>> Begin

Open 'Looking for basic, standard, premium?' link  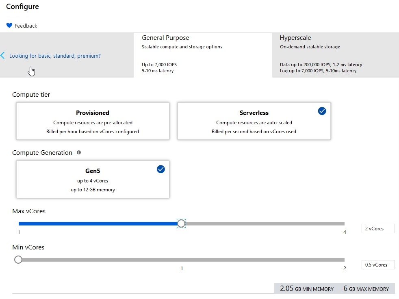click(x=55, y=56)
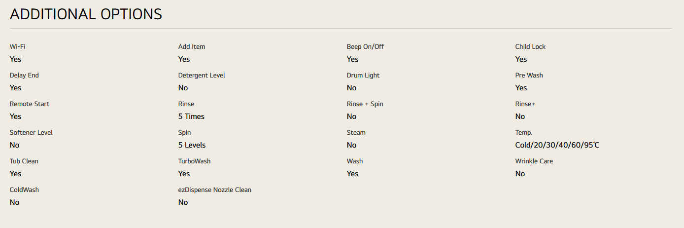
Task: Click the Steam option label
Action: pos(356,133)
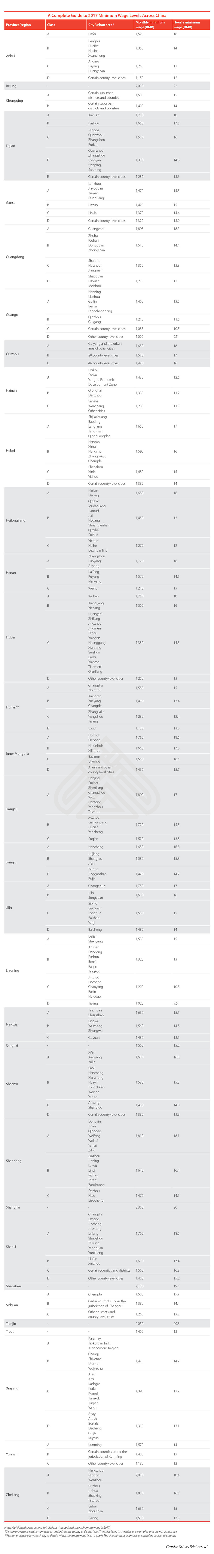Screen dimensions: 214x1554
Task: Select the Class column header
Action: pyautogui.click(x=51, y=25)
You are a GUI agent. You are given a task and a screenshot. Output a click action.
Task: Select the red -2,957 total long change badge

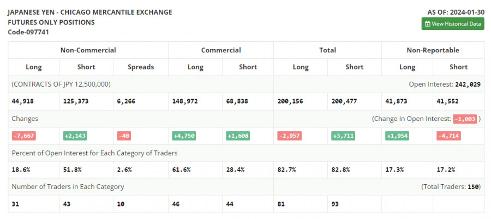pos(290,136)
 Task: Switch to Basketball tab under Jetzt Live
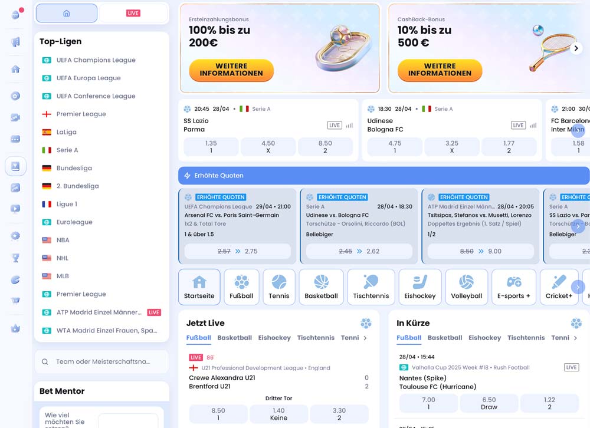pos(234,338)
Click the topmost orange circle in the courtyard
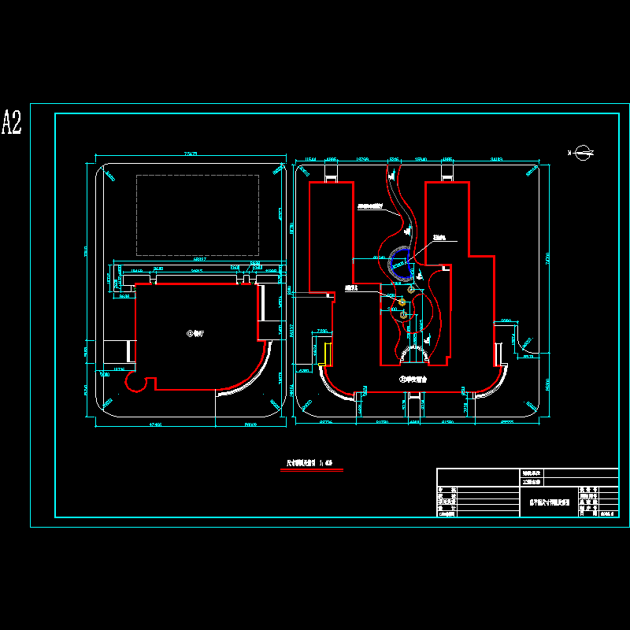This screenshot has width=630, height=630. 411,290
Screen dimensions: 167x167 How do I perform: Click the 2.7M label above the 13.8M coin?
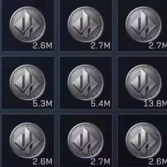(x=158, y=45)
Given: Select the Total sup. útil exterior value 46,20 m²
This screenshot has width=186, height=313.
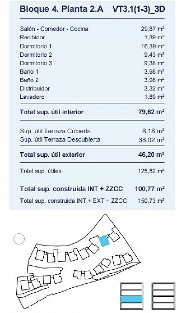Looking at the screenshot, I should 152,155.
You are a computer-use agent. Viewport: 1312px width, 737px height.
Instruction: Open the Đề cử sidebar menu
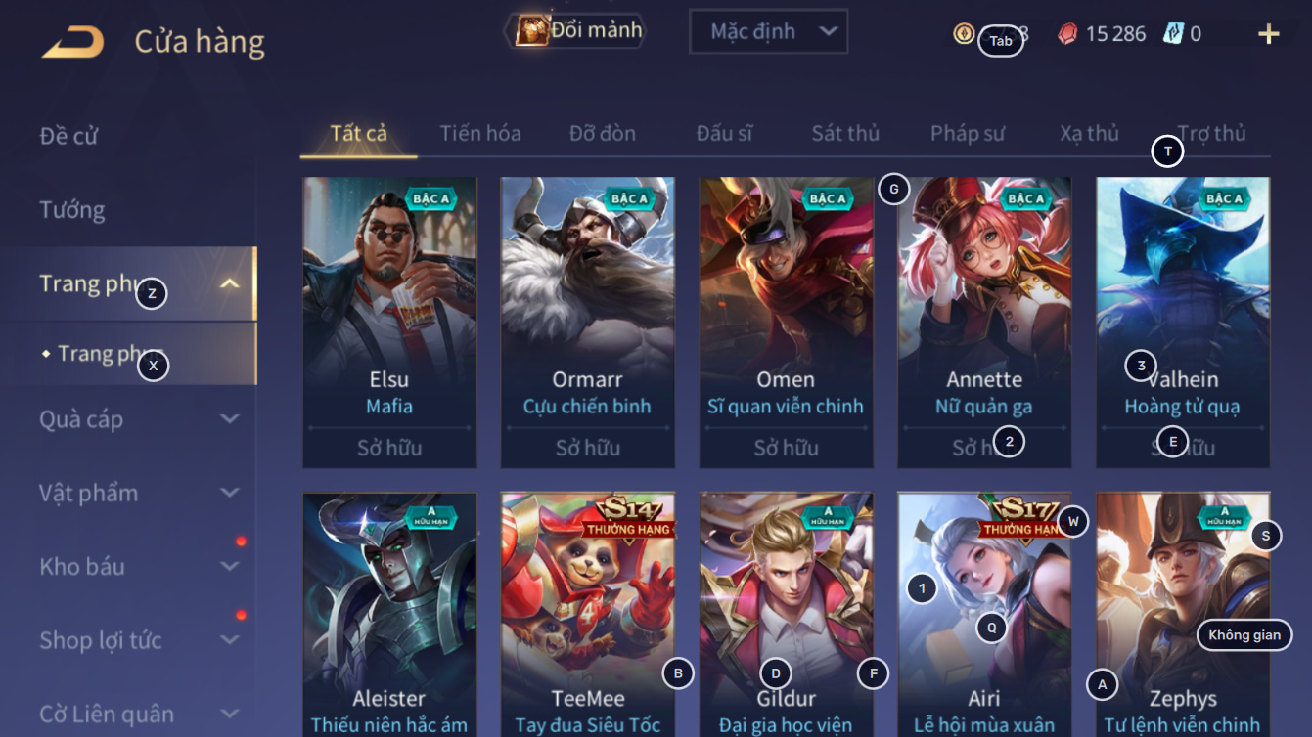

>> End

Update the listing, starting at the line that contains "Given: Select the" and stopping after its last line, by replacing "Viewport" with "Screen size" and keeping everything else unchanged. Leave the pictures out of the result.

Given: Select the Total sup. útil exterior value 46,20 m²
This screenshot has width=186, height=313.
Looking at the screenshot, I should 152,155.
You are a computer-use agent. Screen size: 1312px width, 737px height.
Instruction: Open the Đề cử sidebar menu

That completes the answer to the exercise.